JOB –
Recast the data from the line with "Open the syringe medication category" through the line with "pos(161,62)" as a two-column CSV headed text and answer, one row for each pairing of wording and its answer. Put each in its own quoted field with line breaks turned into spaces, and leave the pictures out.

DATA FOR THE TASK –

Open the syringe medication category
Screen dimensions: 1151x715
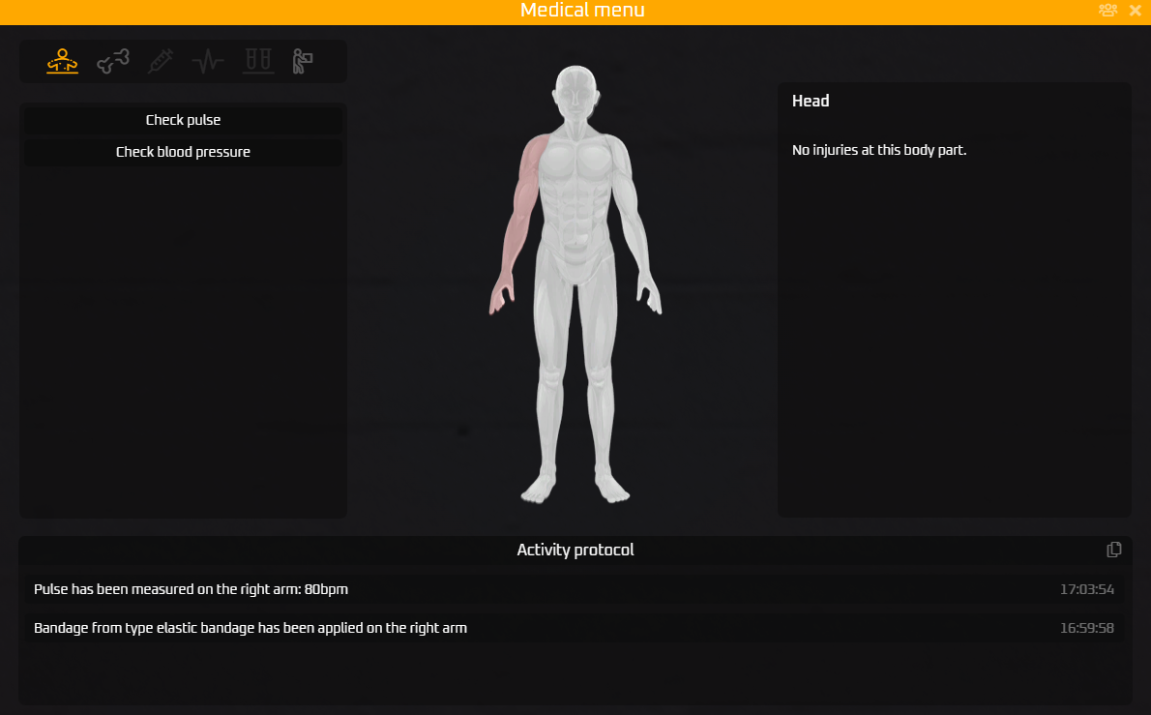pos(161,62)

* * *

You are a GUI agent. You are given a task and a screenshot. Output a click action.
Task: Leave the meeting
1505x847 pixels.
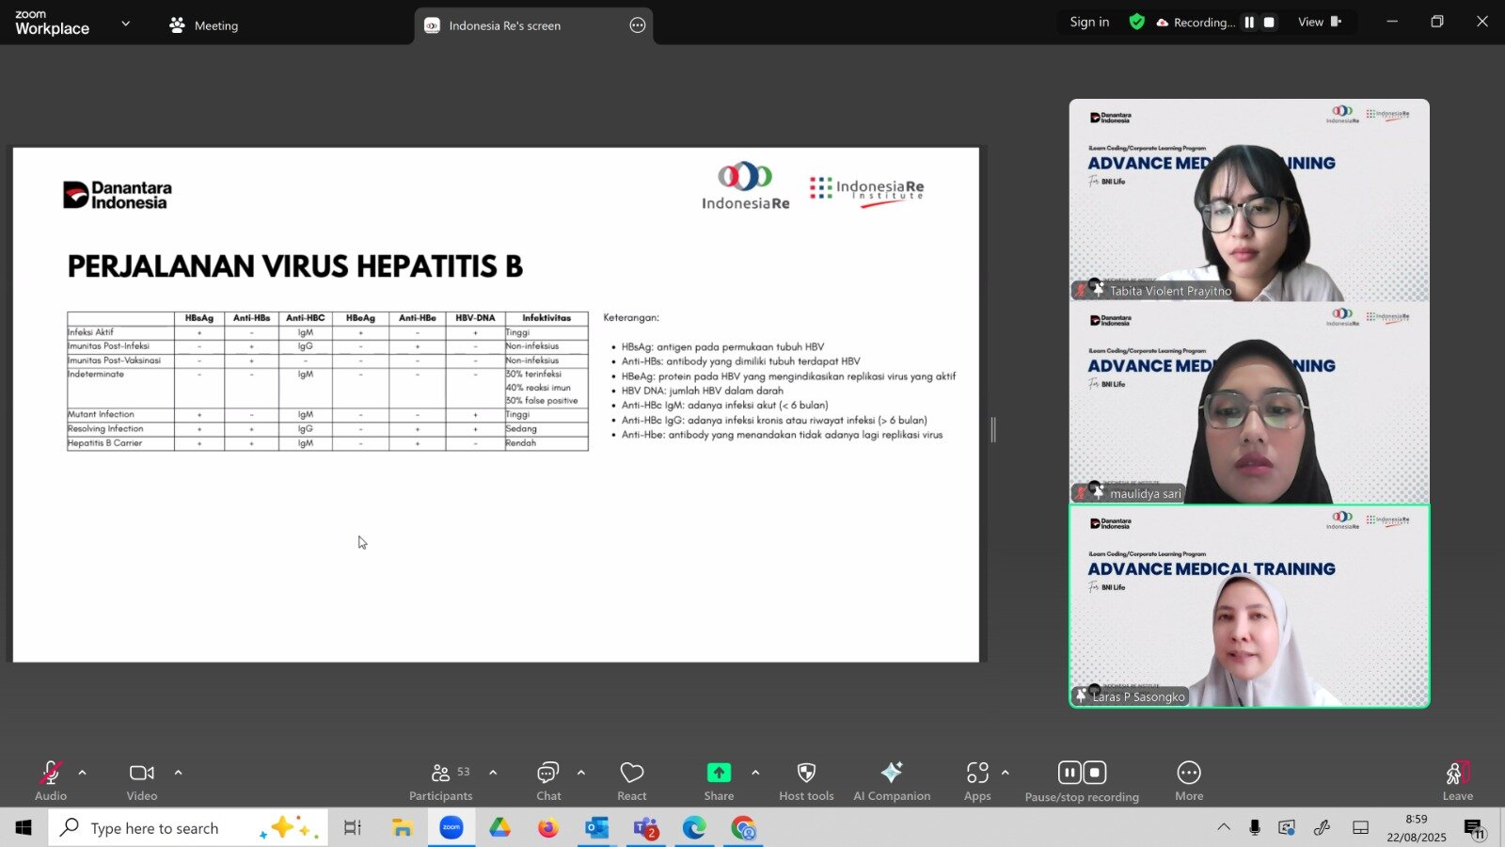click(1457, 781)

OUTPUT BELOW –
text,answer
"Open the syringe medication category Screen dimensions: 1151x715","pos(161,62)"